→ **Instructions for the task**
Output all the records word for word. Drop the pictures.

→ **Data listing**
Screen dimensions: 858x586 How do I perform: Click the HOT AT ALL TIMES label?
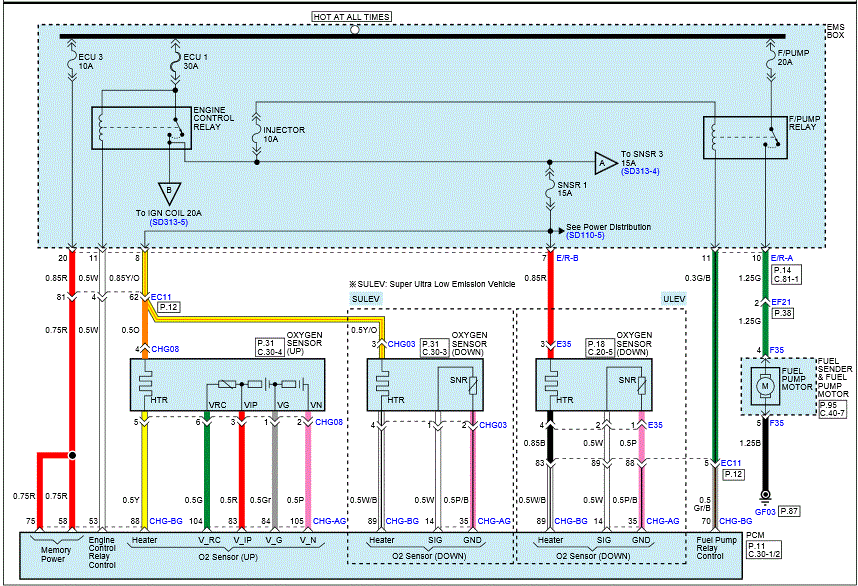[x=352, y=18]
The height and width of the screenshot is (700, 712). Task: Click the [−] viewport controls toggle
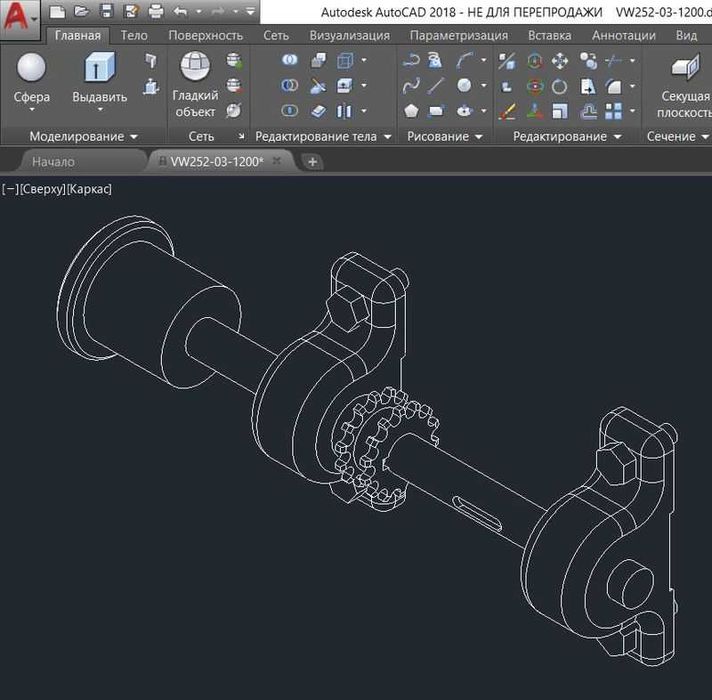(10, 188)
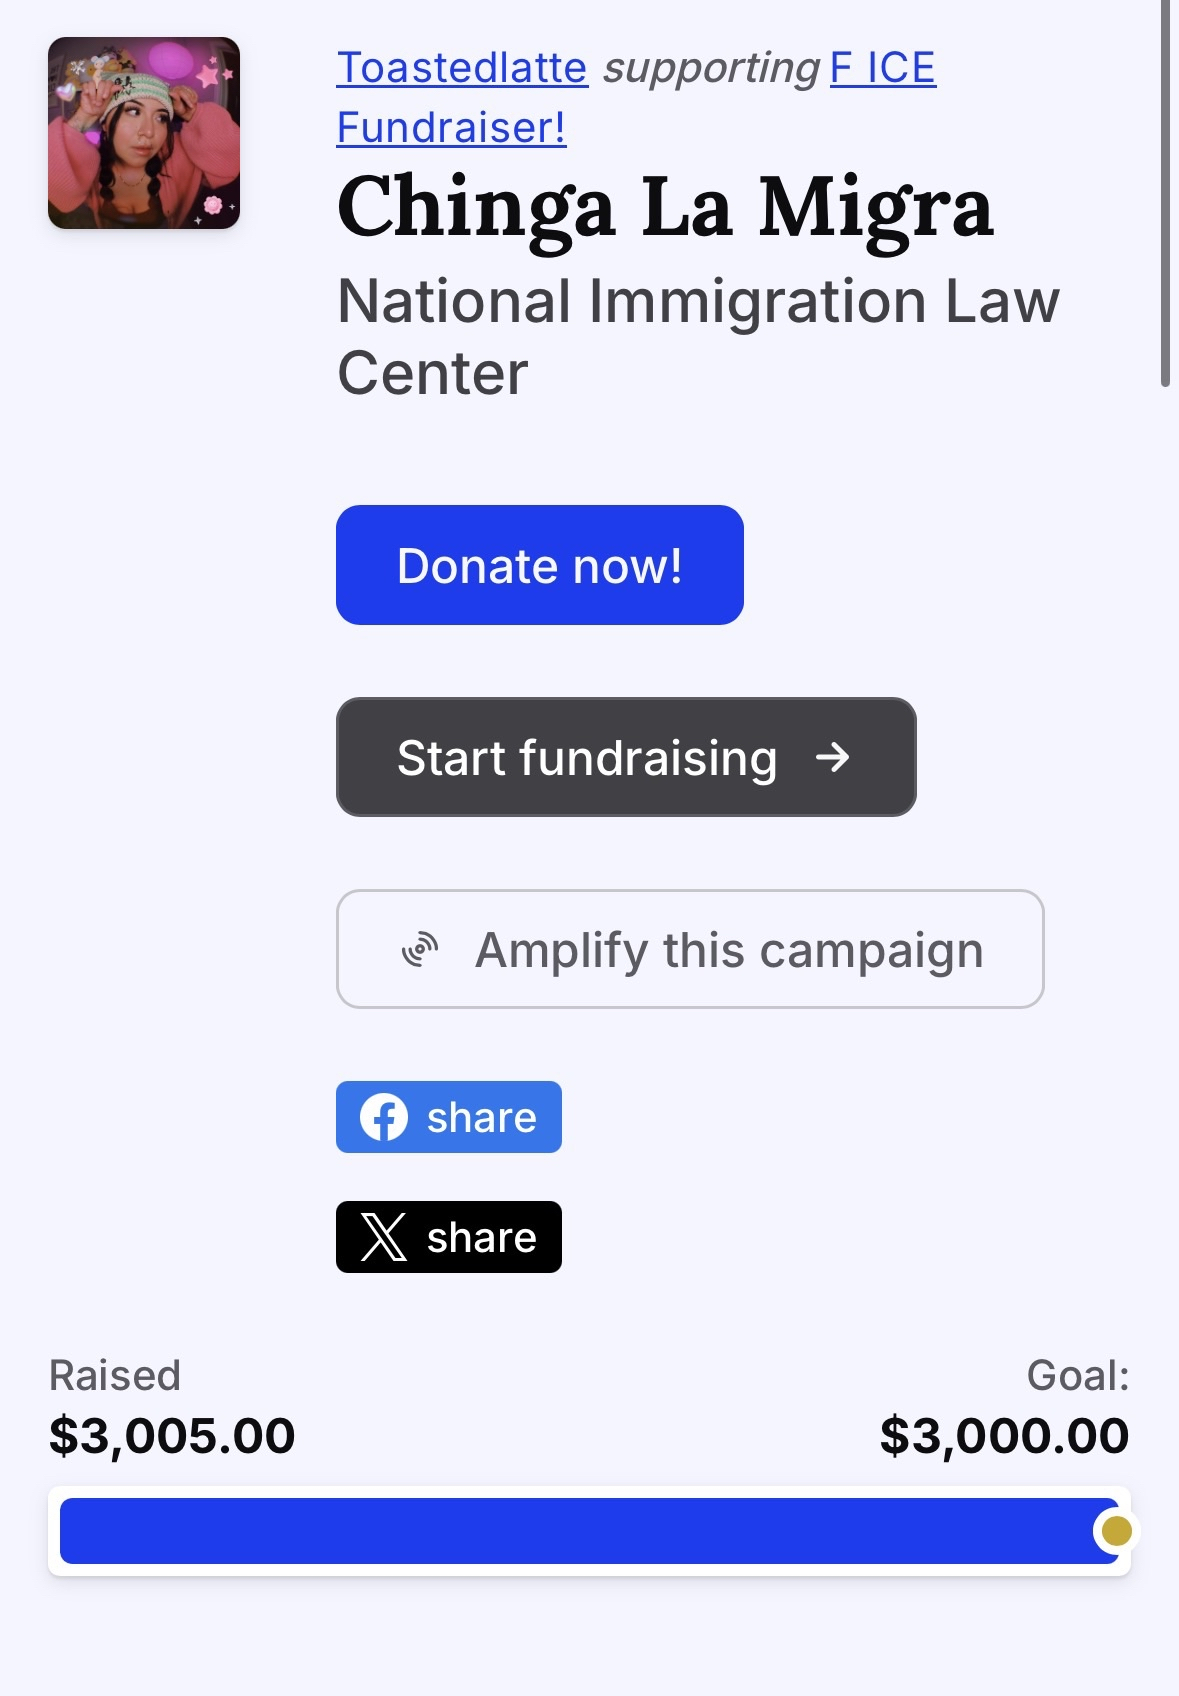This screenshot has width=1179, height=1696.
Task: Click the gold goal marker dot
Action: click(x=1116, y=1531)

→ **Answer space**
Screen dimensions: 858x586 How do I perform: Click the HOT AT ALL TIMES label?
[x=352, y=18]
The height and width of the screenshot is (700, 712). Task: Click the [−] viewport controls toggle
(10, 188)
This screenshot has width=1179, height=1696.
Task: Click the gold goal marker dot
Action: click(x=1116, y=1531)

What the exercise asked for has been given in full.